‘No time to waste’: Boris Johnson to set out 10-point plan to boost net-zero commitment
Prime Minister Boris Johnson has issued a global rallying call on nations to put forward raised ambitions to tackle the climate emergency as part of a year-long run-up to COP26, with the UK set to publish a 10-point plan to boost green jobs and reach net-zero imminently.
Speaking to start a ‘year-long’ countdown to COP26, which will take place this time next year in Glasgow after being delayed by the coronavirus pandemic, Johnson has noted the need for all nations to act on the climate crisis.
“There is no greater duty for any nation than protecting our people and our planet,” Johnson said. “The pandemic has brought this into sharp focus, but climate change will remain the most enduring threat to the futures of our children and grandchildren – and the world we’re fighting for – if we do not act.”
“We are one year out from hosting the COP26 climate summit in Glasgow, bringing countries together to agree bold action to confront global warming…I’m calling on world leaders to put forward their own ambitious commitments to help eradicate our contributions to climate change before we meet in Scotland next November.”
Johnson’s message for heightened action has been boosted over the last few months. Under president-elect Joe Biden, the US is set to re-enter the Paris Agreement and forge out a net-zero target. Last month, Japan and South Korea pledged to legislate for net-zero by 2050 and, previously, the UK, EU and New Zealand have set the same deadline. China, the world’s largest emitter, has committed to reaching peak net emissions by 2030 and to achieve carbon neutrality by 2060.
In fact, Carbon Brief states that more than 60% of global carbon emissions will be covered by a net-zero ambition because of Biden’s climate commitments.
The UK is in the process of beefing up its own climate commitments. While the nation is targeting net-zero emissions by 2050, it will still have to submit a new Nationally Determined Contributions (NDC), which were emission reduction pledges for 2030 that were created for the Paris Agreement in 2015. The UK’s original NDC was submitted as part of the European Union and while pushing towards an 80% reduction in emissions by 2050, rather than the new net-zero target that has since been enshrined into law.
Johnson used his speech to confirm that a 10-point plan would be published “shortly”, detailing how a focus on green markets will “not only create thousands of British jobs but also invigorate our plans to achieve net-zero by 2050”.
The PM has already unveiled plans for every home in the UK to be powered with electricity from offshore wind farms within the decade and has unveiled a £160m pot to support the sector. This commitment has seen the Government increase its 2030 target for installed offshore wind capacity from 30GW to 40GW.
The Financial Times has reported that Johnson’s plan could also cover hydrogen production and infrastructure; carbon capture and storage (CCS); low-carbon synthetic fuels for aviation and small modular reactors. On the latter, the Conservative Party has pledged to create a nuclear fusion facility by 2040.

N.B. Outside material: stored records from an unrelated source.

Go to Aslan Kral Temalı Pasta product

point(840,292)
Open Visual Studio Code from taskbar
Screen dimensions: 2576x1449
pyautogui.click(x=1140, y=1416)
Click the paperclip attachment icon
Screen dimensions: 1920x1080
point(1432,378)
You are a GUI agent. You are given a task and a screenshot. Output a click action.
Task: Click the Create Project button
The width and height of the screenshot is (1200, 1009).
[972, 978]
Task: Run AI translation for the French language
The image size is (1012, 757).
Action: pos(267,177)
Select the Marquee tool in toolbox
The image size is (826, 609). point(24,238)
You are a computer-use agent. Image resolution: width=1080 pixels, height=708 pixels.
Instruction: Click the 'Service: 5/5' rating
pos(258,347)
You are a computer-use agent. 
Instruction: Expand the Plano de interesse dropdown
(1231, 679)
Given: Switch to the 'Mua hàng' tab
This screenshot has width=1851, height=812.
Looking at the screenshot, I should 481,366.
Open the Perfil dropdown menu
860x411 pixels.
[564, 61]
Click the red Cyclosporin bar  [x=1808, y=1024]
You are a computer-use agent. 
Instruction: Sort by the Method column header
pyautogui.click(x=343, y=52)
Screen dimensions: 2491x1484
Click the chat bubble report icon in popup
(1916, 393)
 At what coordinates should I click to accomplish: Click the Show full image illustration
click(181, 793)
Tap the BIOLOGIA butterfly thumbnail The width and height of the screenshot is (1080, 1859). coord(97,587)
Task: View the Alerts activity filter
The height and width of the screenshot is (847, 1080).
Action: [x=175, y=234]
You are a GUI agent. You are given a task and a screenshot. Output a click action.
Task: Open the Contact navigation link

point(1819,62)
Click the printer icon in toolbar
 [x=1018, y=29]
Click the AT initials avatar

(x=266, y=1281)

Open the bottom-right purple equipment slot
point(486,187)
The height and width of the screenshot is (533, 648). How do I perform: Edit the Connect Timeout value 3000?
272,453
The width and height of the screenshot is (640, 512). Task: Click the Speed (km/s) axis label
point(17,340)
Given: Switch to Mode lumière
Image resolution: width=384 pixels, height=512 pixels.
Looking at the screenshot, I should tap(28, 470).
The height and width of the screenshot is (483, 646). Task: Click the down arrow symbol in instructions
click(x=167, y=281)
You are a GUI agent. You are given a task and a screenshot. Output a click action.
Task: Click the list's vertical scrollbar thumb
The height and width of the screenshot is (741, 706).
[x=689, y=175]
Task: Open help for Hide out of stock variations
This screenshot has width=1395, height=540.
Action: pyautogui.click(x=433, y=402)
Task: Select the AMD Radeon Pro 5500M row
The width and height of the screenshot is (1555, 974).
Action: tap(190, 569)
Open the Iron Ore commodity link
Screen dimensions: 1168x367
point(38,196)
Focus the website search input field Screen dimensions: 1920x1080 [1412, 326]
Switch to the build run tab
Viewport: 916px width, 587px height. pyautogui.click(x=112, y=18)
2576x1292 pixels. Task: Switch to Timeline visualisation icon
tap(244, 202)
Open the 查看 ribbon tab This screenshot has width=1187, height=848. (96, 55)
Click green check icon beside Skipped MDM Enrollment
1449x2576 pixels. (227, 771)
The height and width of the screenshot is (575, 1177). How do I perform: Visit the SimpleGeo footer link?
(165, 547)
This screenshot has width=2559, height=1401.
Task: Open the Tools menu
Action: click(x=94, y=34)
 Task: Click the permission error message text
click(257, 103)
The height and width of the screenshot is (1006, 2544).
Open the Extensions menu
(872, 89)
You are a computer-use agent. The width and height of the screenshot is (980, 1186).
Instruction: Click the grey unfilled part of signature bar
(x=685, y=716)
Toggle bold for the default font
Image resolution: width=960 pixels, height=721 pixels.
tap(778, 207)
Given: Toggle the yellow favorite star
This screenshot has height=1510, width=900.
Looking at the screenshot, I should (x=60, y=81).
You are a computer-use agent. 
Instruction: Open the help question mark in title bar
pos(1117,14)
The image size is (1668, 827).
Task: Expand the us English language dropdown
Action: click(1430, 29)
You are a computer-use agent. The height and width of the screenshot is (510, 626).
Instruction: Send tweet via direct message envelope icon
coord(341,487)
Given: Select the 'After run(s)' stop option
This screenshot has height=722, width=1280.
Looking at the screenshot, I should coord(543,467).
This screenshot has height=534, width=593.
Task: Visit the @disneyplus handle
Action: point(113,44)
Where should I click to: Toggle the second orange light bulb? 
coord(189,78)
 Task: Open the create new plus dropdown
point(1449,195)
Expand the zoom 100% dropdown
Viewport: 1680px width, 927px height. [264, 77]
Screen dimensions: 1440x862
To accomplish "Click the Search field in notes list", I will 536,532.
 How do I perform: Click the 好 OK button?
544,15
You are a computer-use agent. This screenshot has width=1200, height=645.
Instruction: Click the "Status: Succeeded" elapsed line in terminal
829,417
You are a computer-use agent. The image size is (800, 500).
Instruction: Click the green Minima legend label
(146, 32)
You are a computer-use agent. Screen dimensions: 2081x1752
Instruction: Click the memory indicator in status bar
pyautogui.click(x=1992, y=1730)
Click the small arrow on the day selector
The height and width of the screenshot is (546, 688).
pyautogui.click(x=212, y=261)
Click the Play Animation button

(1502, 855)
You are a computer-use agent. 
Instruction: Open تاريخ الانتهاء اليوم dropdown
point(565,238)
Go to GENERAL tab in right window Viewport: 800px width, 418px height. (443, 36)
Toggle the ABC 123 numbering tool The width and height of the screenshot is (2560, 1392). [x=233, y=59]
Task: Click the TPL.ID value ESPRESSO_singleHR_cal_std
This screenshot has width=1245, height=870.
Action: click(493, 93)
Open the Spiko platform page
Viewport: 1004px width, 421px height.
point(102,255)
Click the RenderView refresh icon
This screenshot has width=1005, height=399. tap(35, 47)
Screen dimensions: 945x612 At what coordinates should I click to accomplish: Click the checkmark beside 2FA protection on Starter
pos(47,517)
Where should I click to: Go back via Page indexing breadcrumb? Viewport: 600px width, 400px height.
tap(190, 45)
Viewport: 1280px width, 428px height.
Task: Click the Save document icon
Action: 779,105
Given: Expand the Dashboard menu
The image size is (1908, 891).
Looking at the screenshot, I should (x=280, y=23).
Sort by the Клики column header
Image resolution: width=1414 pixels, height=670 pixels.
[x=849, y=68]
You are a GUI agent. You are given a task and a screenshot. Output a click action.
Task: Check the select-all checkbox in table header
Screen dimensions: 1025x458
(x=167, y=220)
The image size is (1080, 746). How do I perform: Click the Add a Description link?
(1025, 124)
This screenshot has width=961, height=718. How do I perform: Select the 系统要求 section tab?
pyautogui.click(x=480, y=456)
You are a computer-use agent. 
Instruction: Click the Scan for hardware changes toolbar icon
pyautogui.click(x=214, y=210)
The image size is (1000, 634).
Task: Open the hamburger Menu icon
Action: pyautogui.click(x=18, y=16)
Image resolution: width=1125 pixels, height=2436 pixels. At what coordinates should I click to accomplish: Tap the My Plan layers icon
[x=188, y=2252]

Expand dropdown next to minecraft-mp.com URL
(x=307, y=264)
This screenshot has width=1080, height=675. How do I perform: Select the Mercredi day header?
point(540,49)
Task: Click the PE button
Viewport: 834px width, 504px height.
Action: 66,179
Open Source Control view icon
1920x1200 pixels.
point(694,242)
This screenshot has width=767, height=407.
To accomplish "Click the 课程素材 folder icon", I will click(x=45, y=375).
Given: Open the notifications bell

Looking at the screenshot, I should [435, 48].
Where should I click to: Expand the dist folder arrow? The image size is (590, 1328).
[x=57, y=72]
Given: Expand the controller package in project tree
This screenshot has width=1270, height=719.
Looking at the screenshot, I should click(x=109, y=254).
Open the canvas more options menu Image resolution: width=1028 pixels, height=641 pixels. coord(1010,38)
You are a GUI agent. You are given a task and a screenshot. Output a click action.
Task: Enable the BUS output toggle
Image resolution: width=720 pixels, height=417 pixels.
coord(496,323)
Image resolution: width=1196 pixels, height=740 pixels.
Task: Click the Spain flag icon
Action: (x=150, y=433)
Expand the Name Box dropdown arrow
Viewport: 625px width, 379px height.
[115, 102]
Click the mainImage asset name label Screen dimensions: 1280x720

Johnson is also primed to move the ban on new petrol and diesel car sales forward to 2030 by the end of the year. Under Theresa May, the UK Government had initially introduced the ban on new petrol and diesel car sales with a 2040 deadline. Following criticism from green groups, including its own Committee on Climate Change, over the policy’s alignment with the UK’s 2050 net-zero target, Boris Johnson moved in February to alter the deadline to 2035.
Reacting to Boris Johnson’s warning that there is “no time to waste” on climate action, Friends of the Earth climate campaigner Muna Suleiman said: “Urgent action is needed to deal with the climate crisis, which is why Boris Johnson must turn around his government’s failure to keep on track to meet its own target for cutting emissions.
“The Prime Minister’s forthcoming 10-point plan is a real opportunity to show his commitment to a zero-carbon future, but he must abandon climate-wrecking policies too. If Mr Johnson wants to demonstrate global leadership on the climate emergency he can start by ending the £27bn road programme, calling a stop on airport expansion and halting the funding of fossil fuel development overseas.”